【Agency for Cultural Affairs commissioned project】BCCWJ2 -Balanced Corpus of Contemporary Written Japanese

Design policy

We maintain continuity with BCCWJ1 while simplifying certain aspects to ensure smoother construction.
BCCWJ2 focuses on published books from 2006–2025 and will be built and released step by step (on an annual basis).
To improve construction efficiency, we prioritize metadata that is essential for search and browsing (e.g., items directly displayed in the search interface).

In BCCWJ1, samples were designed as “random page extraction → decide a sampling reference point (one character).”
In BCCWJ2, the population is defined as a set of books. We stratify by NDC for each publication year, and sample at the book level.
Because bibliographic information for 2006–2025 is not assumed to be fully available at the start of the project, we conduct stratified sampling year by year and set an annual acquisition target (5 million words per year).

We perform morphological analysis using the latest UniDic.
As in BCCWJ1, we exclude materials that are not primarily textual (e.g., manga, photo books, maps).
To keep the design consistent with a no-copyright-clearance policy, we do not include short works such as haiku, tanka, and poems.
We also apply outcomes from BCCWJ2 development to BCCWJ1, preparing for integrated use of the two corpora.

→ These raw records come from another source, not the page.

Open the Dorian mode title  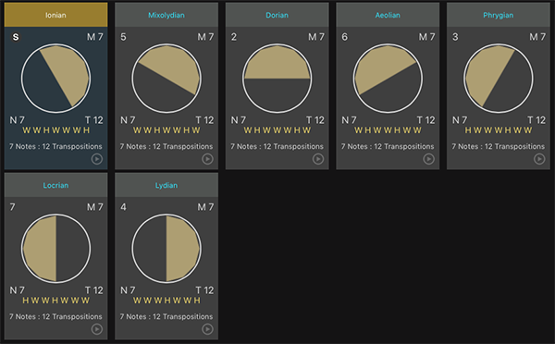[278, 15]
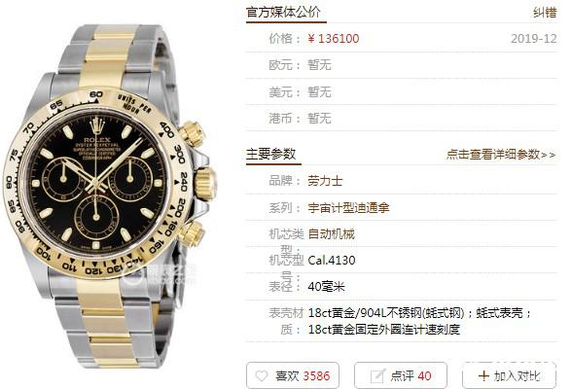The height and width of the screenshot is (389, 571).
Task: Click the ¥136100 price value
Action: tap(334, 39)
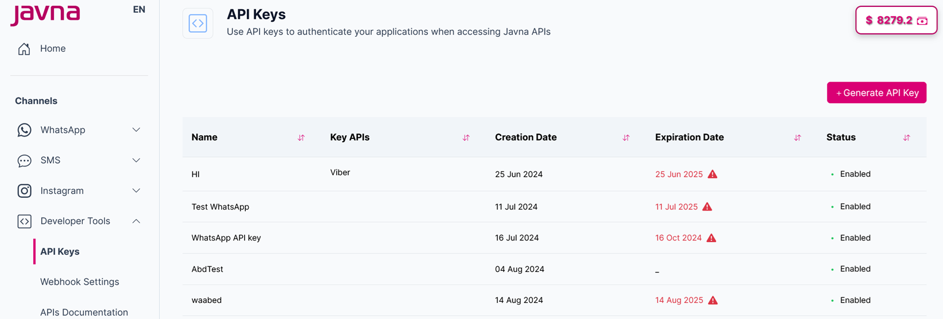
Task: Expand the WhatsApp channel menu
Action: 136,130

The 2018 revision of the Japanese Copyright Act introduced flexible limitations and exceptions that cover corpus construction and search services.
However, when content is made available without copyright clearance, the context length displayed in online search services must remain within the scope of “minor use.”
Since BCCWJ2 is designed without copyright clearance, publication and display formats (e.g., context length in search results) are constrained and must be designed in line with actual usage and demand.

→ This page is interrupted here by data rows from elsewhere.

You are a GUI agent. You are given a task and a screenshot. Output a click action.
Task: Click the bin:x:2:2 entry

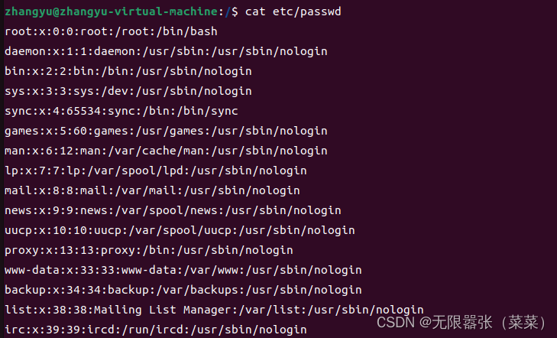(x=128, y=71)
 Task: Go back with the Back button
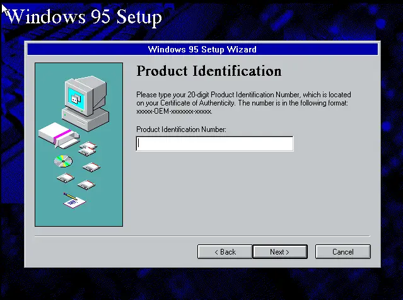pyautogui.click(x=225, y=252)
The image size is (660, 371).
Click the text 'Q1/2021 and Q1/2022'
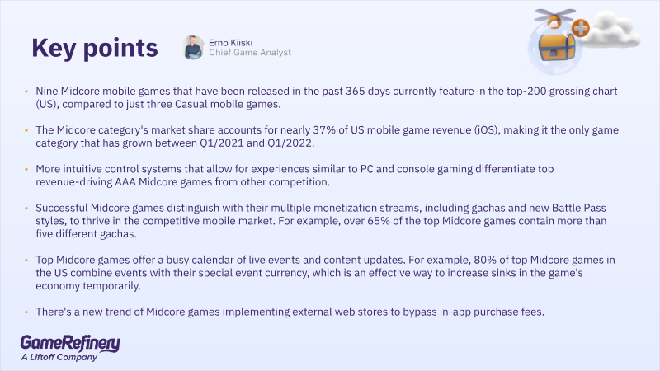(x=257, y=143)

Books: The core of BCCWJ2. We build it based on the design policy for published books, using NDC-stratified sampling.
Textbooks: A planned subcorpus consisting of full texts of authorized textbooks (one per subject per grade) across elementary, junior high, and high school, spanning multiple target years (e.g., 2005, 2014, 2025).
SNS: Positioned as a register that complements contemporary written Japanese. We organize key issues for collection and corpus construction (e.g., post types, how non-standard orthography affects processing, and which metadata should be retained) while developing the subcorpus.